I think a decent adjustable gp saddle would be your best bet. I have an adjustable thorogood for my 3 year old, he long reins in it at the moment, and it will hopefully last him a while! It will need tweaking every few months, but much cheaper than buying a new saddle and having it fitted every time he changes shape. x


----------



## ex racer rider (3 January 2012)

Treeless, I broke my youngster in one and lots of other horses too. You dont have to change it at all and they generally have a secure seat for those sticky moments


----------



## maggiesmum (3 January 2012)

I agree with treeless, I have a big issue with people using cheap not professionally fitted saddle for a horses first experience of weight bearing. I cringe when I see adverts for old knackered saddles with the words perfect for breaking! Surely the idea is to make it pleasant for the horse to prevent future problems? I understand there is some correlation between poorly fitting saddles used in the breaking process and cold backs. 

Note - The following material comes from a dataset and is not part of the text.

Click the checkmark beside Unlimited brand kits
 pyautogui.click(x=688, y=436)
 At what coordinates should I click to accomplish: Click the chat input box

A decent treeless will probably do the job nicely and will hold its value should you wish to revert to a tree'd saddle at a later date.


----------



## Stacey6897 (3 January 2012)

I used an old Wintec for 2 horses, and a treeless that looks/rides like a normal saddle, was ideal for my boy who refused to stop growing


----------



## Ladydragon (3 January 2012)

Not sure what your budget is but when our TB arrived in really poor condition, the saddler was able to fit him with a second hand Maxam he had as a temporary saddle knowing he'd change shape quite drastically...

The saddle was £100 and the saddler has been able to tweak it substantially at fittings since...

IF he's happy with the fit it'll come for breaking another one at a later date and if it doesn't I'm not going to be gutted as it's been well used...


----------



## flying solo (3 January 2012)

I bought a new wintec and lunged with that on and before I started letting my pony have any weight on his back I got the saddler to check the gullet etc. He's now changed gullet but saddle still fits and it didn't cost me the earth.


----------